*** Opening of Data for processing ***

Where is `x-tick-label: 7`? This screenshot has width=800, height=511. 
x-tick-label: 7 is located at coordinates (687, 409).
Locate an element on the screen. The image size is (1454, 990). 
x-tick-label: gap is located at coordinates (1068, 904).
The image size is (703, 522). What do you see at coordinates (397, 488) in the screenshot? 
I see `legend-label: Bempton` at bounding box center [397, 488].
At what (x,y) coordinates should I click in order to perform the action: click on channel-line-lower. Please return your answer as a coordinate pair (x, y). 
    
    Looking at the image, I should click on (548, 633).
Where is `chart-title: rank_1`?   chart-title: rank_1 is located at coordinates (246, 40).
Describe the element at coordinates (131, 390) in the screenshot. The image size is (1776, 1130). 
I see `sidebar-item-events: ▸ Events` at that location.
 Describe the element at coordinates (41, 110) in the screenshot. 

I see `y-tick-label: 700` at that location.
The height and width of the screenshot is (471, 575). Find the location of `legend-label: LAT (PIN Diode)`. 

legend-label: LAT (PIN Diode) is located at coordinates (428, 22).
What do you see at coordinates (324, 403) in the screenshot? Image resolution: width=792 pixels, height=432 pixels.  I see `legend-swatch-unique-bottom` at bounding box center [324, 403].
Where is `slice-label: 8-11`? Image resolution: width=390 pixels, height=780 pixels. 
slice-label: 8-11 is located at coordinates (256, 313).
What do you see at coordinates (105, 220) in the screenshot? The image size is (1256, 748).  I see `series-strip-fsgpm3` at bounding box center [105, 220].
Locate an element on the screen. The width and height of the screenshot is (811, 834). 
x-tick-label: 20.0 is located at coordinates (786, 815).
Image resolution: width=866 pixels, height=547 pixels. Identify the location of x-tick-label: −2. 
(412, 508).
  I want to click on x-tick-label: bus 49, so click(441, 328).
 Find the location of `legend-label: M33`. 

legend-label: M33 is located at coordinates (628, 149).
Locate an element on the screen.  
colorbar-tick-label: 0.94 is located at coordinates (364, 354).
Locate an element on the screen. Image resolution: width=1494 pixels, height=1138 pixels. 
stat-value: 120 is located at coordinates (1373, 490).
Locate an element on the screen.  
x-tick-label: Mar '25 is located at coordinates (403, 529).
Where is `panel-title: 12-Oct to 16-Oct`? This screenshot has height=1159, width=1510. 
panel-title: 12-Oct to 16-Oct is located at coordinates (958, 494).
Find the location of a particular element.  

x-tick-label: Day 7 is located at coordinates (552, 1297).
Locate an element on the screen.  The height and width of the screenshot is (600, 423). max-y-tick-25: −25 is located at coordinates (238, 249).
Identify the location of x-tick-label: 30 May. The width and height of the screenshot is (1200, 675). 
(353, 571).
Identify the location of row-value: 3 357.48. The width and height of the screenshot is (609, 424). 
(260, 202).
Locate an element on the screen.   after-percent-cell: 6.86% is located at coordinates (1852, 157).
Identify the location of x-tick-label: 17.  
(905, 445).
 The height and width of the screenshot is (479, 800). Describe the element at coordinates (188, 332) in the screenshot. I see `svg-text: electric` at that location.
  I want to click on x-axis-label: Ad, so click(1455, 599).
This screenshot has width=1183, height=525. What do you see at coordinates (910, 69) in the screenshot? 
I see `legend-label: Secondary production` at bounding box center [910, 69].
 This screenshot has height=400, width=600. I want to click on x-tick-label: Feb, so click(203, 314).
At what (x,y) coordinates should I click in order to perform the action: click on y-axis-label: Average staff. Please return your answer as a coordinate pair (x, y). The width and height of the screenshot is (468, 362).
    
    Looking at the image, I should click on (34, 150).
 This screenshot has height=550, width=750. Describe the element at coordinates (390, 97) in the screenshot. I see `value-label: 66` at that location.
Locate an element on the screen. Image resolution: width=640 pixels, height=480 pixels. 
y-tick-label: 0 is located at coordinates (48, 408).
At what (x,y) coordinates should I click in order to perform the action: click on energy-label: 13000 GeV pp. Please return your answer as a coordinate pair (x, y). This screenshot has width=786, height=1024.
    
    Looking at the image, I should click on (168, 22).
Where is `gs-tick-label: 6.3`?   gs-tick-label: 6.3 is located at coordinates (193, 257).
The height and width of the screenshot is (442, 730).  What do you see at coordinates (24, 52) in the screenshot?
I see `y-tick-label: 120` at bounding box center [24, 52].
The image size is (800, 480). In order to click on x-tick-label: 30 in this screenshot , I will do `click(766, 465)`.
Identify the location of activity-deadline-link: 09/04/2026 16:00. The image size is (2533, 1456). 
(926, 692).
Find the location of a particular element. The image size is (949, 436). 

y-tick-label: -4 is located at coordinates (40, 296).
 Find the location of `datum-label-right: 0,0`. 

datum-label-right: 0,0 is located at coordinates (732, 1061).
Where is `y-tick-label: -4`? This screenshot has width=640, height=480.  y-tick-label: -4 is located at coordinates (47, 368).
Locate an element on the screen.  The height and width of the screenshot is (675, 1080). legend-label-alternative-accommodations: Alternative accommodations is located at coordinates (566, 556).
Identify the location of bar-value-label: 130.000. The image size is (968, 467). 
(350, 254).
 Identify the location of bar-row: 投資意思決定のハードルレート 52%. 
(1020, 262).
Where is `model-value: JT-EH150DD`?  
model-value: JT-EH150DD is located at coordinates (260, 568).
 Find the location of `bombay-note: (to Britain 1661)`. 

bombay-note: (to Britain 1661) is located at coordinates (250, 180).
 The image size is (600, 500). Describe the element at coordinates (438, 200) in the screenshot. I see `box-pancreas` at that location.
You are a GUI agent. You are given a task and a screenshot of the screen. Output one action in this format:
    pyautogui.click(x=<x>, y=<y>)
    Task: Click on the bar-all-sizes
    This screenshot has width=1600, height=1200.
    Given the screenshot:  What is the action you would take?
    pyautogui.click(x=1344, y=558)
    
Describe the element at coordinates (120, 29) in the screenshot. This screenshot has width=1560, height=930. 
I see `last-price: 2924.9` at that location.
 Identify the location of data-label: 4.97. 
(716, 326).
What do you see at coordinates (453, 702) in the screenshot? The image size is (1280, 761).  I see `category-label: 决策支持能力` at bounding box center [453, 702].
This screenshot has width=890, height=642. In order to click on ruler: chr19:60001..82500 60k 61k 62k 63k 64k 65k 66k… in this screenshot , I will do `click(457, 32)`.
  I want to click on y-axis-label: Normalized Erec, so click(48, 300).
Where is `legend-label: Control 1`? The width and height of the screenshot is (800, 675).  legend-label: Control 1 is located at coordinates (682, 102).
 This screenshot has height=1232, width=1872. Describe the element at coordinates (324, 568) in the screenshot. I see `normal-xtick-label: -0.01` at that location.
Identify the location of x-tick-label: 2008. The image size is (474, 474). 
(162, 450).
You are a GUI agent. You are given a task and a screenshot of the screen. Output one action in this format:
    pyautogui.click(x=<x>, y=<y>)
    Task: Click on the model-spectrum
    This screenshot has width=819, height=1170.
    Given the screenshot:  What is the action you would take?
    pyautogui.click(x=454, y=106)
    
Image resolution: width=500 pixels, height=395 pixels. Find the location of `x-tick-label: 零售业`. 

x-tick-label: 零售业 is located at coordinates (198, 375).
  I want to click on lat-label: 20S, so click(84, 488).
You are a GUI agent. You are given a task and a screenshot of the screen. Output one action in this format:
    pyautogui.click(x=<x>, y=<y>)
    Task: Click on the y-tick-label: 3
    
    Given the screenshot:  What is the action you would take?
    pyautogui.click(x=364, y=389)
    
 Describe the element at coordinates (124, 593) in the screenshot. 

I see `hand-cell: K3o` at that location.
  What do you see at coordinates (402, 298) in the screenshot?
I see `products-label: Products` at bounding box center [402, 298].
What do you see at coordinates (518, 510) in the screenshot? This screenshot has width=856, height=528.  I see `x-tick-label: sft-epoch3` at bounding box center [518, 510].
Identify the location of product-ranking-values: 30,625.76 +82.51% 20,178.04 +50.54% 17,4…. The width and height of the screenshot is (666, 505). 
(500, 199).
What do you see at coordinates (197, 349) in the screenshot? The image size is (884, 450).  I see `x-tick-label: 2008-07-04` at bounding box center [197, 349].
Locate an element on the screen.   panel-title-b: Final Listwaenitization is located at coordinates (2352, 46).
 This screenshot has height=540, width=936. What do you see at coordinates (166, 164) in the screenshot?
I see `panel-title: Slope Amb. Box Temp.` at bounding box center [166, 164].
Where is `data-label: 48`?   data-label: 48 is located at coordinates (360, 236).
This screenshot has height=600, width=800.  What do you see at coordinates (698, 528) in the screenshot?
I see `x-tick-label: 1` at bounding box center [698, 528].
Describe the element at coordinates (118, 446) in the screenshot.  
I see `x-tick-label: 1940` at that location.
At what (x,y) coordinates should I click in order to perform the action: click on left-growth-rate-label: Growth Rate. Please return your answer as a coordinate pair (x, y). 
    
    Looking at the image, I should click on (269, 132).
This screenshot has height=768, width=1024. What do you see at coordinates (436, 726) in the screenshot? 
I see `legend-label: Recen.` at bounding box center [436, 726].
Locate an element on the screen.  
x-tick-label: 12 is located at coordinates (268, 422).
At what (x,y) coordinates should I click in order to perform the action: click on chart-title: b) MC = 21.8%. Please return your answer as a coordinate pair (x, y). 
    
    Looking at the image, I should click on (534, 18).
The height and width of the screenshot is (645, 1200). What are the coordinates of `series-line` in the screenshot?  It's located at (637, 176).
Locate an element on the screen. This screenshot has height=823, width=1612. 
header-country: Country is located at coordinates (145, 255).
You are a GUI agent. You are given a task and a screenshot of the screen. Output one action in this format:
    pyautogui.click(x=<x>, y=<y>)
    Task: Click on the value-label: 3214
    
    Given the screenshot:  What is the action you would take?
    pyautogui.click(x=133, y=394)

*** Close of Data for processing ***

**About this exercise**: Recast the rows above as a Markdown table with the columns No. and Row text, starting with the line that contains "coordinates (238, 249)." and going on through the line that contains "(353, 571).". Include both of those lines and leave out any blank lines.

**Task response**:
| No. | Row text |
|---|---|
| 1 | Locate an element on the screen.  The height and width of the screenshot is (600, 423). max-y-tick-25: −25 is located at coordinates (238, 249). |
| 2 | Identify the location of x-tick-label: 30 May. The width and height of the screenshot is (1200, 675).  |
| 3 | (353, 571). |